CONSIGNES | Rédigez la suite du texte ci-dessous sur le projet de traité d'interdiction des armes nucléaires, en commençant après sa dernière phrase.

TEXTE FOURNI |
● ● ●
La semaine prochaine, l’Assemblée générale des Nations unies votera pour savoir si, oui ou non, des négociations seront organisées en 2017 pour l’adoption d’un Traité d’interdiction des armes nucléaires. Malgré les tractations des pays nucléarisés, dont la Belgique, une majorité va plus que probablement se dégager en faveur du Traité.
Quels sont les arguments de la Belgique pour s’opposer à l’interdiction des armes nucléaires? Et pourquoi ces arguments ne tiennent-ils pas? Un condensé de réponse ici dans l’espoir que, la semaine prochaine, la Belgique prenne l’Histoire en marche.
L’ « approche humanitaire », une nouvelle dynamique manifestement porteuse
Depuis la conférence d’Oslo en mars 2013, une nouvelle dynamique internationale se met en place autour des armes nucléaires. Celle-ci veut mettre l’accent sur les conséquences humanitaires désastreuses de l’arme nucléaire en soulignant, notamment, qu’aucun État n’est en mesure de faire face à une déflagration atomique. L’objectif essentiel de ce nouveau mouvement est de dépasser l’immobilisme international vis-à-vis du désarmement nucléaire mondial. Une écrasante majorité d’États membres de l’Assemblée générale des Nations unies y souscrivent désormais, via l’adoption d’un « engagement humanitaire » (signé par 139 États membres). La dernière Assemblée générale a donc abouti à la création d’un « Open ended working group » (OEWG) qui vise à traiter des dispositions juridiques et des normes qui devront être conclues pour atteindre et maintenir un monde sans armes nucléaires. La volonté sous-jacente à cette initiative, partagée par les signataires de l’ « engagement humanitaire », est l’élaboration d’un Traité d’interdiction des armes nucléaires[1]. L’OEWG fonctionne en tant qu’organe subsidiaire de l’Assemblée générale.
● ● ●
EXTRAITS DE DONNÉES |
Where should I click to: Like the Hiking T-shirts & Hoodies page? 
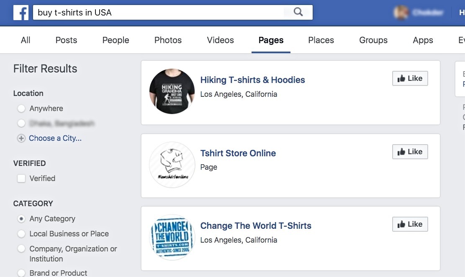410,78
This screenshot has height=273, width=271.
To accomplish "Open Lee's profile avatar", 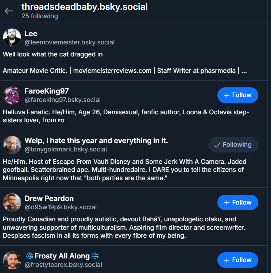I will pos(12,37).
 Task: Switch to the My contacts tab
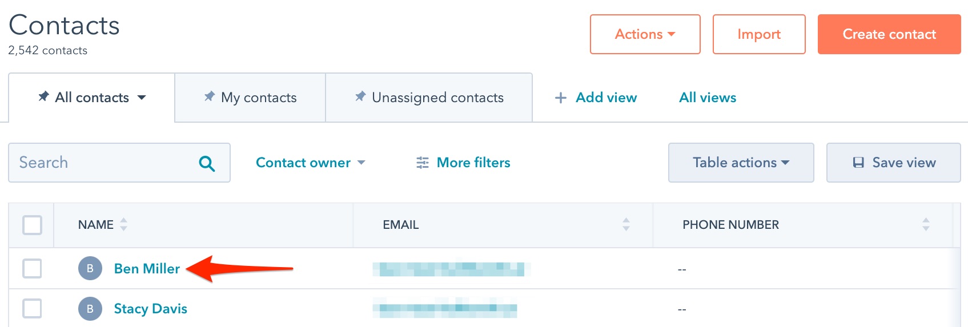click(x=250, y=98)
● ● ●
RÉSULTAT |
Trois sessions de l’OEWG ont été programmées avant la prochaine Assemblée générale de l’ONU. La deuxième a eu lieu du 02 au 13 mai derniers[2]. Les discussions ont gravité autour de l’amélioration de la transparence, de la réduction du risque d’une utilisation accidentelle ou non autorisée des armes nucléaires ou encore de l’amélioration de la sensibilisation du public sur les conséquences humanitaires des armes nucléaires.
Au cours de la troisième session qui s’est close le 19 août dernier, un rapport final a été endossé par une majorité de 107 États. La Belgique a voté contre ce rapport final. Celui-ci recommande à la Première Commission de l’Assemblée générale des Nations unies qui se réunira le 24 octobre et le 02 novembre prochain, d’appeler la négociation d’un Traité d’interdiction des armes nucléaires dès l’année 2017. Il est fort à parier qu’une majorité d’États membres se prononceront pour ces négociations. Et parmi eux, des États membres de l’Union européenne (Autriche, Irlande, Malte) et de l’OTAN (Norvège, par exemple).
L’interdiction internationale des armes nucléaires a également dominé les discussions à Genève. Différentes propositions étaient en effet sur la table visant à démarrer rapidement des négociations visant à couler cette interdiction dans un texte juridiquement contraignant. L’une d’entre elle était portée par 127 des 139 signataires de l’ « engagement humanitaire »[3].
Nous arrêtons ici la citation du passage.